Ainsi nombreux sont ceux qui se demandent si le passé familial du nouveau président est compatible avec l’exercice de sa fonction démocratique. Craignant que le souvenir de la connivence entre son père et le régime dictatorial ait pu laisser des traces dans l’ADN politique de M. Benítez, certains rappellent les mots de Libanius, Qualis pater, talis filius[1], tandis que d’autres voient déjà ressurgir un jour les velléités autoritaires à travers une réforme constitutionnelle afin de prolonger son mandat, sous une dictature déguisée en démocratie, comme il arrive souvent en Amérique latine.

Le dragon engendre un dragon et le phénix un phénix, dit un vieux dicton chinois, mais dans la cas de «Marito» ces opinions méritent d’être nuancées. Car, de l’époque sombre de la dictature, il s’est justifié tout au long de sa campagne en rappelant qu’il n’avait que 16 ans à la chute du général Stroessner. En réalité, il se considère comme «un démocrate respectueux des institutions», et il insiste avec ses formules toutes faites sorties d’un manuel d’apprenti en soulignant sa volonté de «panser les blessures du passé pour affronter les défis de l’avenir».

Mais au-delà du discours officiel visant à séduire la population, «il a condamné les violations des droits de l’homme, les tortures et les persécutions commises sous la dictature, sans toutefois demander pardon ou tenter de lever le voile d’impunité qui recouvre ces crimes», remarque la journaliste Christine Legrand. Et elle ajoute : «Entre 1000 et 3000 personnes sont mortes ou ont été portées disparues pendant la dictature […]. Mario Abdo Benítez estime toutefois que Stroessner « a beaucoup fait pour son pays ». Il donne en exemple le barrage d’Itaipu, l’une des plus grandes centrales hydroélectriques du monde, partagée avec le Brésil et entrée en service en 1984. Aujourd’hui, 43% de l’électorat, âgé entre 18 et 34 ans, n’a pas connu la dictature.»

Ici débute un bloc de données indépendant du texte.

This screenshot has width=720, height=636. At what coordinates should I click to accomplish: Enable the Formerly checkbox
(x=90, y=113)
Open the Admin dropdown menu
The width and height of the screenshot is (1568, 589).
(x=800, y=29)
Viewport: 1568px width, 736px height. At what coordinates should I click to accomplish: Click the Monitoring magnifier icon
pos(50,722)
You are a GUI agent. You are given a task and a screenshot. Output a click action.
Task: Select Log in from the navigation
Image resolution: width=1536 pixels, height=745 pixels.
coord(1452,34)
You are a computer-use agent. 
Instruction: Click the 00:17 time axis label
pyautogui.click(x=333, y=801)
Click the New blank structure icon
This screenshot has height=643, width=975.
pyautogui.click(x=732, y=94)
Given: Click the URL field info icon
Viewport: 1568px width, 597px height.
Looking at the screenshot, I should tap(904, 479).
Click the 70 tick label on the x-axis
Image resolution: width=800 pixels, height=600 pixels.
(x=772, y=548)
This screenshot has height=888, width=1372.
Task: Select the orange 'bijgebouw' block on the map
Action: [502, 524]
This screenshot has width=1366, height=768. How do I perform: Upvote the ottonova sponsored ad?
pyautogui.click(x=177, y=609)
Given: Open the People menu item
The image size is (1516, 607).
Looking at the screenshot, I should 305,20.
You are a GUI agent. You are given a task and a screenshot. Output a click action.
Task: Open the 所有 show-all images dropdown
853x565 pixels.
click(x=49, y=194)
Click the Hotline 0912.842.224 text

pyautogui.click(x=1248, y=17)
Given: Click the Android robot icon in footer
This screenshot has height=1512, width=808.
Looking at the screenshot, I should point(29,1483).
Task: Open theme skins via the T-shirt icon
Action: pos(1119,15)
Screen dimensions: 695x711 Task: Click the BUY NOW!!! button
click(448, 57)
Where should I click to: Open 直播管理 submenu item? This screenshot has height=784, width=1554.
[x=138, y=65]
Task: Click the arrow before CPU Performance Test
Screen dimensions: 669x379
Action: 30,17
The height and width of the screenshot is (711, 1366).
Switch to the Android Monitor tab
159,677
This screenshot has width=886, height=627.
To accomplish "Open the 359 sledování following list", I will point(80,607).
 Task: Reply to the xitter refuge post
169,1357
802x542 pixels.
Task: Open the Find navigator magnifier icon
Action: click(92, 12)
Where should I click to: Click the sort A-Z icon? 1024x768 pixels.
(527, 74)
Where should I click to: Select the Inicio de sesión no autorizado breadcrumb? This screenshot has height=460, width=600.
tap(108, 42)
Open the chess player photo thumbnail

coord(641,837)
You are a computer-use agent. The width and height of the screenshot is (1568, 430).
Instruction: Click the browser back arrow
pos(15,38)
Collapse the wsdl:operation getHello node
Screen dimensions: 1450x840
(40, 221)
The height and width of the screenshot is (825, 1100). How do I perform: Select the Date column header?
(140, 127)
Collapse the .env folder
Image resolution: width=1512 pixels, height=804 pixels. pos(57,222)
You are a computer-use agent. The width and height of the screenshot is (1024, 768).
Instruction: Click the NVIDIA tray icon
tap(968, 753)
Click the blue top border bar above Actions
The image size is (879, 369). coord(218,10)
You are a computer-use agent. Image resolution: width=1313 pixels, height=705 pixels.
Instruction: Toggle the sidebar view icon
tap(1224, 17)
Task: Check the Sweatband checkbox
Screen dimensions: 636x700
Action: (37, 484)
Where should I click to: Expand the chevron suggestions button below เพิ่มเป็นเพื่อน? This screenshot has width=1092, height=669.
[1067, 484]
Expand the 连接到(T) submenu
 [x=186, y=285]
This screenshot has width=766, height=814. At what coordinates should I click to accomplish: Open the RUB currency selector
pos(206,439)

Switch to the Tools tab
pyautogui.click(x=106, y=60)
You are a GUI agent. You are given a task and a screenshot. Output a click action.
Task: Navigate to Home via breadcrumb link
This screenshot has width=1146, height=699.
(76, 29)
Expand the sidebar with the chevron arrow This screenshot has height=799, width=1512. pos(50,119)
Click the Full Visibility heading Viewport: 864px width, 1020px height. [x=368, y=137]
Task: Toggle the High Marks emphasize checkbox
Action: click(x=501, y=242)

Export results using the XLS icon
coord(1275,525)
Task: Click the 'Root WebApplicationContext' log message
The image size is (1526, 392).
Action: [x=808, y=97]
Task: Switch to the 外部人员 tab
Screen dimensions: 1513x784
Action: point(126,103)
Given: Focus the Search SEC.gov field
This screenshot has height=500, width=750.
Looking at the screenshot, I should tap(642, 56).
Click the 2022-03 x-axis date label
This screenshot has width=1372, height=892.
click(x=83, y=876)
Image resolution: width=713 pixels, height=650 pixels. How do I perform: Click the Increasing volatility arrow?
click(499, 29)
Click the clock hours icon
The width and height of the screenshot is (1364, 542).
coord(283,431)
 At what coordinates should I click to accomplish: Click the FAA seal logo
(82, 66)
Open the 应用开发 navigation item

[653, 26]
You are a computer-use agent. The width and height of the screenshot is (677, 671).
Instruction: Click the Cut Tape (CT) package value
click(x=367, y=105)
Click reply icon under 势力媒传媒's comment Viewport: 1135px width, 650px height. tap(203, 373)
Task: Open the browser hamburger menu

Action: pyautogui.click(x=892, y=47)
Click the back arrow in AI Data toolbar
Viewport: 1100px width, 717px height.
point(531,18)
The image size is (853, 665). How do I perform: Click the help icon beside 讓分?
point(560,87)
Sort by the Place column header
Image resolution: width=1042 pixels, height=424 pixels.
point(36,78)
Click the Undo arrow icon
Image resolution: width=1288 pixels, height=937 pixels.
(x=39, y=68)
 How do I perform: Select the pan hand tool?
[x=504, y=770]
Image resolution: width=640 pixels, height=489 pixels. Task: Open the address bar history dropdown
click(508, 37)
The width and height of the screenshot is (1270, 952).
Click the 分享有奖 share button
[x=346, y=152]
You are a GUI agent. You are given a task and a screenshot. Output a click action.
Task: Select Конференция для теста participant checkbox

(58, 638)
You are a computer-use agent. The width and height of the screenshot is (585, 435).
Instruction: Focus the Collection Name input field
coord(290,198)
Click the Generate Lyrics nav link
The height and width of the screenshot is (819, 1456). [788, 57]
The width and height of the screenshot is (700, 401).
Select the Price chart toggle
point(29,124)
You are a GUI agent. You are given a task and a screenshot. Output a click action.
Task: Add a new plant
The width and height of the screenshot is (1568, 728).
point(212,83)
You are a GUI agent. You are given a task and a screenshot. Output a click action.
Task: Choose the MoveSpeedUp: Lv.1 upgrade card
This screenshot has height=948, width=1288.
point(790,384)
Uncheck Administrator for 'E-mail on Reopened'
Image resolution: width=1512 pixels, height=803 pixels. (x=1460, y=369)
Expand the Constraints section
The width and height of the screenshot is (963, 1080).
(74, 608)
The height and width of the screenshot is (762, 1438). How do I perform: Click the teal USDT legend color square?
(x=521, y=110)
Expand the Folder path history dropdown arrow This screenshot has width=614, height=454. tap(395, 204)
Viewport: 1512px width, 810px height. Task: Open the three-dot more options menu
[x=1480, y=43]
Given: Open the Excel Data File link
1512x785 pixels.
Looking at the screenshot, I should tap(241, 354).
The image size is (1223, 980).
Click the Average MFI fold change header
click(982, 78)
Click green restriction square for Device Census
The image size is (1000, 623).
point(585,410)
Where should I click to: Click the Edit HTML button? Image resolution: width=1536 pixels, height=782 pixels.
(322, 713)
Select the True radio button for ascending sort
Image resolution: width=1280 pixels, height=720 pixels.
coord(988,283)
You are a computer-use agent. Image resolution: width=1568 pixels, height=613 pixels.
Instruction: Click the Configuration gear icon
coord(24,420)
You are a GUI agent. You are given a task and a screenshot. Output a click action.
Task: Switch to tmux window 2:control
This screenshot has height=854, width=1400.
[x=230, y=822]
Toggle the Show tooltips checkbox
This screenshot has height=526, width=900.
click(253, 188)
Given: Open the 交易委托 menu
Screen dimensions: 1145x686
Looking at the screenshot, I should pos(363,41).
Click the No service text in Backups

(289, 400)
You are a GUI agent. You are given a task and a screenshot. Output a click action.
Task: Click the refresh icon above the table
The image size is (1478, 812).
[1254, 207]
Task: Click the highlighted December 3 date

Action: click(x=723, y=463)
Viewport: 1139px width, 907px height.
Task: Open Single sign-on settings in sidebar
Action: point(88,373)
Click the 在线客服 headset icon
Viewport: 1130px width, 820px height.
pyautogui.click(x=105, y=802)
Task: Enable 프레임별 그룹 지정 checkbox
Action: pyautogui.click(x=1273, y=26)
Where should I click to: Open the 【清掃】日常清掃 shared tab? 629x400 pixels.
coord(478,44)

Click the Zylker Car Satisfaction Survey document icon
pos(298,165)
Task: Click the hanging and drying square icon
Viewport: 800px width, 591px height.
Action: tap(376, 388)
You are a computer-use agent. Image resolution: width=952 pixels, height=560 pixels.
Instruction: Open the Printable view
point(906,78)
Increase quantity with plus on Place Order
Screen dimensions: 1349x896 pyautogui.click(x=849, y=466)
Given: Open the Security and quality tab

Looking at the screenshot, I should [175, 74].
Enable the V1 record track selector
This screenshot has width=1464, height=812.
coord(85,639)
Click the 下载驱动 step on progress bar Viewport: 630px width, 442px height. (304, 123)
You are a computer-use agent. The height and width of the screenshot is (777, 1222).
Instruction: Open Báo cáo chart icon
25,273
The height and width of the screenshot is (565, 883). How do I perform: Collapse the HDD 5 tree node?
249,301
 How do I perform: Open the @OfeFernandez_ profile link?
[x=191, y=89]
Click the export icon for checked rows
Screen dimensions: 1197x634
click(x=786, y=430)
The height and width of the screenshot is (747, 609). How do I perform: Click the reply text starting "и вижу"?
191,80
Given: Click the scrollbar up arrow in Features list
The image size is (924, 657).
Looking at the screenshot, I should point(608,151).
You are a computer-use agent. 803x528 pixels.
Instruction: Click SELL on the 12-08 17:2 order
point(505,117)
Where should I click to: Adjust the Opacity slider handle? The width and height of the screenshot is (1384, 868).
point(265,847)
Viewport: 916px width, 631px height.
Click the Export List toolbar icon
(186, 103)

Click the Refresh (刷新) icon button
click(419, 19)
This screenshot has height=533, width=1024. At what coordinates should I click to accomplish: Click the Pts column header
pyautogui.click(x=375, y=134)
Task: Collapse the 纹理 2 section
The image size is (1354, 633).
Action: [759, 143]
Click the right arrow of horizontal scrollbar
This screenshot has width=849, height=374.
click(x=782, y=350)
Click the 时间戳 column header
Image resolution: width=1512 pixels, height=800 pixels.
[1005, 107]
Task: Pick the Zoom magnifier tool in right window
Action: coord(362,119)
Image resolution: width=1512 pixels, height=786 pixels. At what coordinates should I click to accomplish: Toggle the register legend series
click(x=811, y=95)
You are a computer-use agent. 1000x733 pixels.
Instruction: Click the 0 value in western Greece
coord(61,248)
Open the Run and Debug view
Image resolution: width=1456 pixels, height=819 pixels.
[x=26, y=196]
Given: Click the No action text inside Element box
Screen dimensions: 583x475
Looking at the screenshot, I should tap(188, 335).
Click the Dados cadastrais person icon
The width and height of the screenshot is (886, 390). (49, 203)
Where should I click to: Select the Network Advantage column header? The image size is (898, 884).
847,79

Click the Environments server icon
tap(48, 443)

C’est la raison pour laquelle une deuxième lecture de son élection révèle qu’une grande partie de la population a tourné la page de la dictature. L’appui du jeune électorat populaire donc, constitue l’élément clé du renversement des mentalités. Or pour ne pas le décevoir, Mario Abdo Benítez a promis de reformer la justice pour combattre la corruption, lutter contre le trafic de drogue, garantir la continuité des politiques libérales qui ont permis au Paraguay une croissance annuelle d’environ 4% depuis dix ans et maintenir la baisse des impôts pour continuer à attirer les investisseurs étrangers. Autant de belles mesures censées donner une impulsion nouvelle à ce pays, l’un des plus démunis de la région, miné par les inégalités sociales et une pauvreté extrême dans laquelle vit un tiers des 7 millions d’habitants.

Eduardo UGOLINI

[1] «Tel père, tel fils», Libanius, rhéteur grec du IVe s. apr. J.-C.).